# What will be the best location to pick-up customers for each day of the week of a month?


As a taxi driver, you always want to know where is the best location to pick up customers. The more customers you get the more profit you earn. In this project, we will use Kmeans Clustering and Polynomial Regression to predict best location for a taxi driver.

## Preamble

In [None]:
%matplotlib inline
import numpy as np
import scipy as sp
import matplotlib.pyplot as plt
import pandas as pd

## Load the data
you can get data from this [link](https://s3.amazonaws.com/nyc-tlc/trip+data/yellow_tripdata_2013-01.csv)

In [None]:
df=pd.read_csv("datasets/yellow_tripdata_2013-01.csv")

## Preprocess data
Since our data is large and exist some ourliers, we have to do preprocess for our data. We need to reduce size of our data and get rid off some ourliers for our data.

In [None]:
#create new column call weekday
timestamp = pd.to_datetime(pd.Series(df['pickup_datetime']))
df['weekday'] = timestamp.dt.weekday_name
df.head()

In [None]:
#drop unnecessary column
df = df.drop(['vendor_id','passenger_count','trip_distance','rate_code',
              'store_and_fwd_flag','payment_type','fare_amount','surcharge','mta_tax',
             'tip_amount','tolls_amount','total_amount','dropoff_datetime',
              'dropoff_longitude','dropoff_latitude'], axis=1)

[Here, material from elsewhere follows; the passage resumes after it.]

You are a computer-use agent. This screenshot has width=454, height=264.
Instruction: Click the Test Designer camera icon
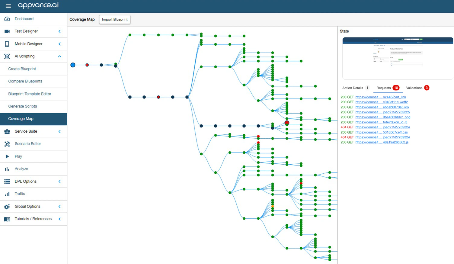pyautogui.click(x=7, y=31)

#get rid off some garbage data
df=df[(df['pickup_latitude'] > 40.492083) & (df['pickup_latitude']<40.944536) &
     (df['pickup_longitude']> -74.267880)& (df['pickup_longitude']< -73.662022)]

df.head()

In [None]:
#get all the selected weekdays in selected month
my_weekday="Thursday"
my_montn=1
df_select=df[(df['weekday']==my_weekday) & 
                 (pd.to_datetime(df['pickup_datetime']) < pd.datetime(2013,my_montn+1,1))&
                (pd.to_datetime(df['pickup_datetime']) > pd.datetime(2013,my_montn,1))]
df_select=df_select[:70000]
df_select.head()

## Kmean Clustering
We use Kmean to divide our data into 100 clusters. We use these 100 clusters to represent 100 blocks in New York City. We look into size of clusters and center of clusters

In [None]:
%%time
#use Kmean to group data by longitude and latitude
my_cluster=100
from sklearn.cluster import KMeans
lon=df_select['pickup_longitude'].values
lat=df_select['pickup_latitude'].values
coodinate_array=np.array([[lon[i],lat[i]] for i in range(len(lon))])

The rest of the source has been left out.